Im Zeichen der Freundschaft stand der Graffiti-Workshop Don’t Shoot mit dem Urban-Art-Künstler Kayman und dem Sprengel Young Circle aus Hannover. Ziel war es, zwei Gemeinschaftswerke zu erstellen, angelehnt an den Geist der künstlerischen Kollektive der Ausstellung Freundschaften. Gemeinschaftswerke von Dada bis heute. Bei dem Workshop ging es neben dem Sprühen auch um die Stärkung der Freundschaft, den Dialog und das Netzwerken innerhalb der jungen Freundeskreise.

Mit ihrer ersten eigenen Foto- und Filmausstellung створи новий світ. create a new world zeigten die Young-Generation-Mitglieder Stefan Znamerovskyi und Lukas Groß erstmals ihre Arbeiten. Der 18-jährige Filmemacher Stefan Znamerovskyi flüchtete aufgrund des russischen Angriffskriegs mit seiner Familie von Odessa nach Wolfsburg und verarbeitet in seinem Film Maximus seine Gefühle dieses einschneidenden Ereignisses. Der Braunschweiger Fotograf Lukas Groß thematisiert in seiner Fotoserie Let's call it a home seinen Heimatbegriff im Rahmen seiner polnischen Migrationsbiografie. Mit dem ersten Art Rave im Kunstmuseum Wolfsburg feierte die Young Generation ihr einjähriges Jubiläum. Über 150 Besucher*innen folgten der Einladung und nahmen an dem kreativen Programm zum Jahresende teil. Die beiden HBK-Künstler Philipp Kapitza und Fabien Diffé gaben ihr Workshop-Debüt im Kunstmuseum Wolfsburg. Hierfür erstrahlte das Studio im pinken Lichtdesign und mit eigens für die Veranstaltung programmierten Visuals von Martin Härtlein.
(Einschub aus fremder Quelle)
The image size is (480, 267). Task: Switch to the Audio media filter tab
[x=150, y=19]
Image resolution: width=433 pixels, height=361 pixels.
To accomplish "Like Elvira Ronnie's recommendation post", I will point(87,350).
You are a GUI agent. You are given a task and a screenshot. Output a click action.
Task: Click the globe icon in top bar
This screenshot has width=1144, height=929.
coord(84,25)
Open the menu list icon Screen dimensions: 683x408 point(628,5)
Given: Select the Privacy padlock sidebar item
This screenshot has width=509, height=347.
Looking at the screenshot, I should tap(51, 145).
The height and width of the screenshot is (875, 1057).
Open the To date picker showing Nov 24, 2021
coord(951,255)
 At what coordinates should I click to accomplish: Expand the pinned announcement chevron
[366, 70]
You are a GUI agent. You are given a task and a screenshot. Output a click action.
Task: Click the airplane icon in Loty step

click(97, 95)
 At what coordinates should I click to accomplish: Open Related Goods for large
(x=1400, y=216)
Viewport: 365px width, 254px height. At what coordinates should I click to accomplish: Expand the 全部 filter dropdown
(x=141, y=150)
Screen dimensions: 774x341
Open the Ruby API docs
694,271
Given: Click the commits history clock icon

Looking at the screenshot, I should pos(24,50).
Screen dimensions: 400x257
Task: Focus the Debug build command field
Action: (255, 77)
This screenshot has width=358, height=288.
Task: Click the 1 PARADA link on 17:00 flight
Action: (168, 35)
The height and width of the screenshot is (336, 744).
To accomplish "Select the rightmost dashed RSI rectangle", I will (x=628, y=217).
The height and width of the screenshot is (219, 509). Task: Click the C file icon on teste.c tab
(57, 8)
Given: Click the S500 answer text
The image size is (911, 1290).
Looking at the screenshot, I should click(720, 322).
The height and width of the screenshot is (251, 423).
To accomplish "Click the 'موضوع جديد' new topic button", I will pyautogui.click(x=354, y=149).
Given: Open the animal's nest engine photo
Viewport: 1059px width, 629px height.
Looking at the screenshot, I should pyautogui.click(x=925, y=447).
In dem perfekten Setting heizten Mathilda und Zazaris Noche mit einem abwechslungsreichen Set ein und sorgten damit für den krönenden Jahresabschluss.

Dank

Das Kunstmuseum Wolfsburg dankt sehr herzlich seinen langjährigen Stiftern, der Asta und Christian Holler-Stiftung sowie der Volkswagen AG für die Grundfinanzierung der Institution.

Wir danken außerdem dem Freundeskreis des Kunstmuseum Wolfsburg sowie unseren Förder*innen, Unterstützer*innen und Partner*innen.